= Jennifer Gilbert (violinist) =

Jennifer Gilbert, born in 1970, is a violinist supersoloist.

== Biography ==
Her father Michael Gilbert was a violinist of the New York Philarmonic Orchestra and her Japanese mother Yoko Takebe plays in this orchestra. Her brother Alan Gilbert is an American conductor.

She graduated from the Juilliard School of New York and the Curtis Institute of Music of Philadelphia, where she was a student of Jaime Laredo.

At the beginning of her international career, Jennifert Gilbert came to play in France and took the competition for the Orchestre National de Lyon, which was then looking for a solo violin. She then became a super soloist violinist of the ONL.

She also has an international career as a soloist and chamber musician in Europe, the United States and Japan.

She is a regular concertmaster and member of the Saito Kinen Orchestra, conducted by Seiji Ozawa, and has been invited as concertmaster of the Mahler Chamber Orchestra, the Orchestre du Capitole de Toulouse, the Galicia Symphony Orchestra and the Metamorphosen Chamber Orchestra. She is a professor and director of Music Masters Course Japan, an international summer music academy held in Yokohama, Japan.

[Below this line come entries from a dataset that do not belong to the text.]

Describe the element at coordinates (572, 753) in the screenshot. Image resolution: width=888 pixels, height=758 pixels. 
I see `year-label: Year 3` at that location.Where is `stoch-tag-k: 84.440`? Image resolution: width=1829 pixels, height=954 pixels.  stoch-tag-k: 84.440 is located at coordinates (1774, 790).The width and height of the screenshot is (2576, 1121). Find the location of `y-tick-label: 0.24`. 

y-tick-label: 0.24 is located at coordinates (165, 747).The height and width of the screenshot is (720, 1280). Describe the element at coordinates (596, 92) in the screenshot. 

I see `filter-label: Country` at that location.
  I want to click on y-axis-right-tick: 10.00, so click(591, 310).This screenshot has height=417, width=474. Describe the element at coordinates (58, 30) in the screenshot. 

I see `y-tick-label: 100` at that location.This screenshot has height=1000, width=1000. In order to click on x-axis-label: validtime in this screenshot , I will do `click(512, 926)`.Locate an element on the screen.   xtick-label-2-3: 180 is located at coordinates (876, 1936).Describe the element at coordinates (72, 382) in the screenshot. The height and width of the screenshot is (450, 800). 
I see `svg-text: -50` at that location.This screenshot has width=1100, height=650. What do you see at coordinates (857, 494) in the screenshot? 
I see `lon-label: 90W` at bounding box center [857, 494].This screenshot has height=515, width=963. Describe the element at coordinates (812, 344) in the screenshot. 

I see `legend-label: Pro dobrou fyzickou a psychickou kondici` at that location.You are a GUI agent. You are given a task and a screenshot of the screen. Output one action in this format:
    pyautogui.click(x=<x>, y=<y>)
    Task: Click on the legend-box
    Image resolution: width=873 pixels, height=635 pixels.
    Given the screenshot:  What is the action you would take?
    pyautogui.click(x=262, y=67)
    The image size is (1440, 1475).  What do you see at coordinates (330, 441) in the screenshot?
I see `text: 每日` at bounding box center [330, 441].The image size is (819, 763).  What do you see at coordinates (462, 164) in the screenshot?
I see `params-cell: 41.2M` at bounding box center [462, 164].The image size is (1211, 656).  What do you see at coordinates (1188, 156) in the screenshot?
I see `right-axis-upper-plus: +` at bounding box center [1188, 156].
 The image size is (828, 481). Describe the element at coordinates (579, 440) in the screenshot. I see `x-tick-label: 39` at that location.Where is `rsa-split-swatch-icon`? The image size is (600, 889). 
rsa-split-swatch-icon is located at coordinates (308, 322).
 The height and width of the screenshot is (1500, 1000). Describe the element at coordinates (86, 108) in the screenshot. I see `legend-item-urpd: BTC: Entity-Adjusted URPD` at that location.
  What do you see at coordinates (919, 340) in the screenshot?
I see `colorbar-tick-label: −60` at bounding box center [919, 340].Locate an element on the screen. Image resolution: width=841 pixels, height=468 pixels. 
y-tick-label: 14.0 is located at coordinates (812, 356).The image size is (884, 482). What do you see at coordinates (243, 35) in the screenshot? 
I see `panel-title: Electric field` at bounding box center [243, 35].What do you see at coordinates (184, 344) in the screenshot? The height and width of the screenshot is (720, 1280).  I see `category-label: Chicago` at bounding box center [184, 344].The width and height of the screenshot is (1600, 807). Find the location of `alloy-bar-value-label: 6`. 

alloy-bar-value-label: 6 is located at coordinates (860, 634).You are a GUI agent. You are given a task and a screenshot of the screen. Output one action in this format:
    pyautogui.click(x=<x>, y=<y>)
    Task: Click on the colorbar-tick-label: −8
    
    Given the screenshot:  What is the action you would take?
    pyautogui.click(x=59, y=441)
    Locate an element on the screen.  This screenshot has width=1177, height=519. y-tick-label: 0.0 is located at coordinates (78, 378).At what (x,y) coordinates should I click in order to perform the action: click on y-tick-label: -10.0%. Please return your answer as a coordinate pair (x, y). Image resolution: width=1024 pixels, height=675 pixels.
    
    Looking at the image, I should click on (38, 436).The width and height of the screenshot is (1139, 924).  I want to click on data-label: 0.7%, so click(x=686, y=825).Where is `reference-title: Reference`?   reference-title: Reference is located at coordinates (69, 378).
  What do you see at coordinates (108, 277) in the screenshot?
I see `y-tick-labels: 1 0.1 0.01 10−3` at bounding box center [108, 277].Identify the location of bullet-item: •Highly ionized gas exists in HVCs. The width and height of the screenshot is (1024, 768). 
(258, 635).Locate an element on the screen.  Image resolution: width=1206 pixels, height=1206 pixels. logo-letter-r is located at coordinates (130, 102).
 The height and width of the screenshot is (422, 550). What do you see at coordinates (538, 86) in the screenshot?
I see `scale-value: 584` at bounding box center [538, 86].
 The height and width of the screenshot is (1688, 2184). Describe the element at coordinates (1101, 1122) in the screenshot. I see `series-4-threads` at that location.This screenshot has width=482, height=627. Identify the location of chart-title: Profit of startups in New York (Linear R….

Alongside her musical studies, Jennifer Gilbert holds a Bachelor of Arts from Harvard University in English and American Literature.

=== Super soloist of the National Orchestra of Lyon (ONL) and Chamber player ===
Jennifer Gilbert is a supersoloist violinist with the Orchestre National de Lyon since 1999. She plays a 1781 Guadagnini violin.

In her international career as a soloist and chamber musician in Europe, the United States and Japan, she has played with Renaud Capuçon, Midori, Julia Fischer, Gautier Capuçon, Hélène Grimaud, Peter Serkin, Emanuel Ax, Leon Fleisher and Jean-Yves Thibaudet.